SGSU Reorganizes, Emphasizes Student Experience

The Student Government of Seattle University (SGSU) has set their sights on new projects this year, including the introduction of new senator positions. Verbiage concerning position titles was the primary change, providing uniformity with other student governments across the country where representatives are referred to as senators. 

Rather than having class representatives, the senators serve each college within Seattle U. The Executive Board also expanded, adding a Vice President of Communications and Vice President of Academic Affairs. 

Braelyn Scheer, a third-year political science major and president of SGSU, explained that throughout the changes there are still senator positions for graduate and first-year students. 

“For the in-between classes, we felt like people identified more with their college than the year that they’re in,” Scheer said.

SGSU has also worked on increasing mental health resources and advocacy throughout campus. This includes the addition of health and wellness senator, Sophia Cofinas, a second-year public affairs and international studies double major.

“Adding positions like health and wellness [allows people] to have specific outlets for issues that they are having,” Cofinas said. “Everybody will have at least one senator that they can go to for any specific need.”

Cofinas plans events surrounding mental health. Mental Health Awareness Week, which happened in May of last year, will be happening again this year in a similar form. Last year’s event included a talk from the National Alliance on Mental Illness, a collaboration with the Seattle U Recreation, and other activities focusing on mental health improvement.

As the health and wellness senator, Cofinas confers with administration frequently and meets with affiliated offices. She currently has standing meetings with the Wellness and Health Promotion office to voice constituent concerns. 

Another project was advocating for changes within Redhawk Dining and Chartwells, Seattle U’s food and catering company. This includes lowering prices, ensuring that there are more breakfast options, adding a brunch option on weekends and expanding dining hall hours until 10 p.m..

In addition to internal changes, SGSU has worked on improving marketing and advertising events to students. Vice President of Communications Isabelle Alamilla, a second-year business management major, believes that this is one of the main challenges SGSU faces. 
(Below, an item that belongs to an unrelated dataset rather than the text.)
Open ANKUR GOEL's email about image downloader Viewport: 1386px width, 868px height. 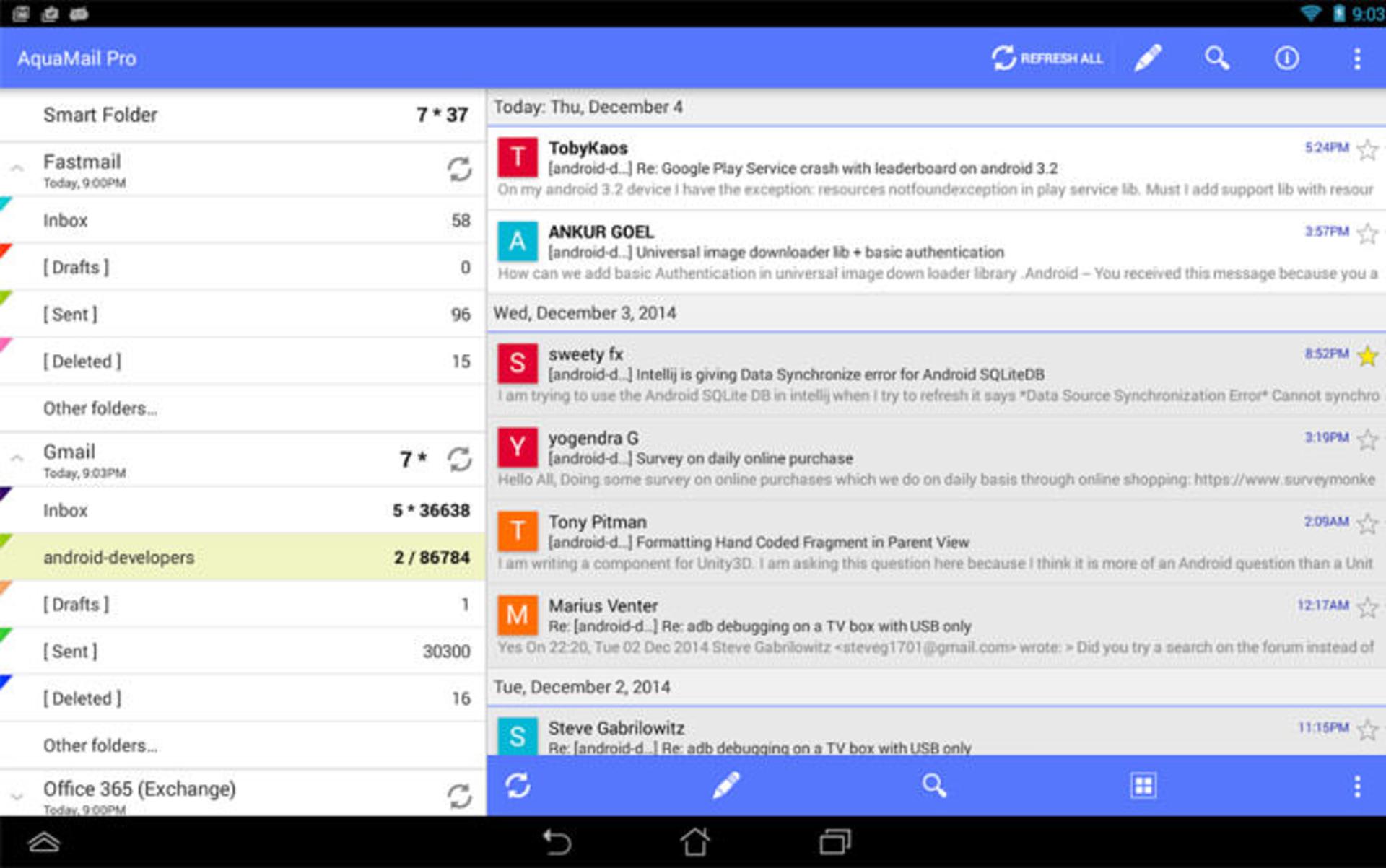[936, 252]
“The senators, the executive team and the staff members all do a lot of work to help Seattle U, but there’s no effective way for the student body to know what is going on,” Alamilla said.

While both Scheer and Alamilla believe that student body engagement with SGSU has risen since last year, they also believe there is more work to do. 

“I think there’s room for improvement no matter what you do,” Alamilla said. “Just because it’s not broken doesn’t mean it can’t be improved.” 

Alamilla believes that restructuring positions has allowed SGSU to reach out to more people than before. Still, she hopes that their marketing strategies will continue to improve. 

Currently, their primary way of communicating with students is through Instagram. They also utilize ConnectSU and their website but are currently working toward the addition of TikTok and in-person marketing. 

Alamilla is aiming for the addition of in-person events, since doing so would give students the opportunity to meet the people that are advocating for them. 

In order to be better advocates, SGSU highly encourages all students to take the State of the Undergraduate Student Survey (SUSS) that will be sent out within the next two months. In collaboration with the administration, student partners and organizations, the survey is a way for students to communicate their opinions and concerns. 

“I hear [the administration, board of regents and board of trustees] say that they’re concerned about the student perspective. What do students want? How do they feel?” Scheer said. “So the SUSS is how SGSU communicates that to administration and upper trustees.”

As president this year, Scheer hopes to see better interaction with the student body and a more robust student government that makes students feel like they have a seat at the table. She would like people to engage with SGSU, whether it is by attending their weekly assembly meetings and making a public comment, or dropping into their office hours, which can be found on their website

“Engage with us, we want to listen,” Scheer said.